“India has to carefully weigh Pakistan’s offer”

“No Chinese foray can match the conquest that songs from Raj Kapoor’s films, Shah Rukh Khan’s dialogues and even the samosa have made”

July 30, 2013 12:22 am | Updated November 16, 2021 08:49 pm IST - Bangalore:

External Affairs Minister Salman Khurshid at an interaction in Bangalore on Monday. Photo: K. Murali Kumar

External Affairs Minister Salman Khurshid at an interaction in Bangalore on Monday. Photo: K. Murali Kumar

The government has to carefully weigh Pakistan’s offer to resume talks and take a suitable decision in the light of events of the recent past, External Affairs Minister Salman Khurshid said on Monday.

Asked about India’s response to the new Pakistan government’s purported recent offer for talks, Mr. Khurshid said no opening had been refused in the past. However, the latest one would have to be taken up carefully after addressing people’s hurt over soldiers being beheaded by Pakistan’s Army earlier this year.

Simultaneously, the government would also have to consider that the events happened before the present Pakistan government came in.

The Minister was interacting with about 200 bureaucrats, academicians, scholars, prominent citizens and ex-service personnel here as part of his Ministry’s Public Policy outreach.

“Engaged aloofness” earned goodwill

Mr. Khurshid said India’s soft diplomacy and deliberate “engaged aloofness” had earned it enormous stature, goodwill and good relations globally that far outweighs China’s economic muscle although some views dispute it.

“Everyone wants us on their side”, be it for trade, geopolitics or climate change; over 100 countries would support the quest for a permanent UN Security Council seat, Mr. Khurshid said.
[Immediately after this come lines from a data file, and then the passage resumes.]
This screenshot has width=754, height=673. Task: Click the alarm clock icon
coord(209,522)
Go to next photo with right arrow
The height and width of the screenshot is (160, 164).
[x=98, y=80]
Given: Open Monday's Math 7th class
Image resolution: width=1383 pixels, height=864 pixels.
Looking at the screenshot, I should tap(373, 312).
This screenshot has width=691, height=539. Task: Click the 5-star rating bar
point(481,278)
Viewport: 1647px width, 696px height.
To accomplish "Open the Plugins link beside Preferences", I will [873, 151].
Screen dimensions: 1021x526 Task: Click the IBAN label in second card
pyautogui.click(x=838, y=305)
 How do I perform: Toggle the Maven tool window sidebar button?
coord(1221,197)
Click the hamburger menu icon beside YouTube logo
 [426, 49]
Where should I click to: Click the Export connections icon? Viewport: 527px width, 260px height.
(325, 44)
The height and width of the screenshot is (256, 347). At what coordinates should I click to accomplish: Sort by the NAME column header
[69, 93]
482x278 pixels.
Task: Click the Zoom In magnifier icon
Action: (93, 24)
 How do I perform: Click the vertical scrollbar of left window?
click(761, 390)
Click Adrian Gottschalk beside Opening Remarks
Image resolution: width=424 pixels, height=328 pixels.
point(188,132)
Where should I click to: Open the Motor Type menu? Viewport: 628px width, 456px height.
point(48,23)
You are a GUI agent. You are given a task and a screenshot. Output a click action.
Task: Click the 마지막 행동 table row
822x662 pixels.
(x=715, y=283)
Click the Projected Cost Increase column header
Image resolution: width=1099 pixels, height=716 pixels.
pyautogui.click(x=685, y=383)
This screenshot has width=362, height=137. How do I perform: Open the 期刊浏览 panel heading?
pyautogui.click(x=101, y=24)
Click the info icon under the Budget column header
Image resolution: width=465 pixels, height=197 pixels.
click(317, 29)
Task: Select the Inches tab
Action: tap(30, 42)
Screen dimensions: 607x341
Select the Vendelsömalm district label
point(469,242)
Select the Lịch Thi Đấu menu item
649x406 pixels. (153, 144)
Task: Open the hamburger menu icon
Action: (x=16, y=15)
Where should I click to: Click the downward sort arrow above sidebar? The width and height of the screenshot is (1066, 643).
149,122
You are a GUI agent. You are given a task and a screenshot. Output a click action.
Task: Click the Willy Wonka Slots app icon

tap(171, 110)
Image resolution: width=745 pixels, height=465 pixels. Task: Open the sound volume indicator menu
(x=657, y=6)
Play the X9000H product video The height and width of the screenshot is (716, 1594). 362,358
He regretted that citizens had largely lost sight of the policy and urged them to be critical and also appreciate the foreign policies that were adopted in extreme challenges but in national interest.

In the give-and-take in its neighbourhood, the country must also learn to sometimes give more than it gets, he said.

The interaction spanned the government’s posture on the Arctic Treaty, conflicts with Pakistan and China, refusing asylum to U.S. NSA whistleblower Edward Snowden and smoothening visas for Africans to foreign policy education and diplomacy through medical tourism.

Comparison with China

Referring to constant comparisons with China, Mr. Khurshid said India had achieved in Africa and South East Asia or Central Asia what Chinese investments and large monetary presence may not have. No Chinese foray can match the conquest that songs from Raj Kapoor’s films, Shah Rukh Khan’s dialogues and even the samosa have made. Countries were at ease with Indian teams.

“Today we have a stature because of which we can speak with the U.S. and Iran and neither feels worried about it.” So also with old ally Russia.

Solutions to many problems are complicated and challenging: in rebuilding Afghanistan, “we don’t have an exit mentality. India cannot look or walk away but remain” in an Afghan-led role there; Sri Lanka where India wants a level field for all Sri Lankans, or in Bangladesh.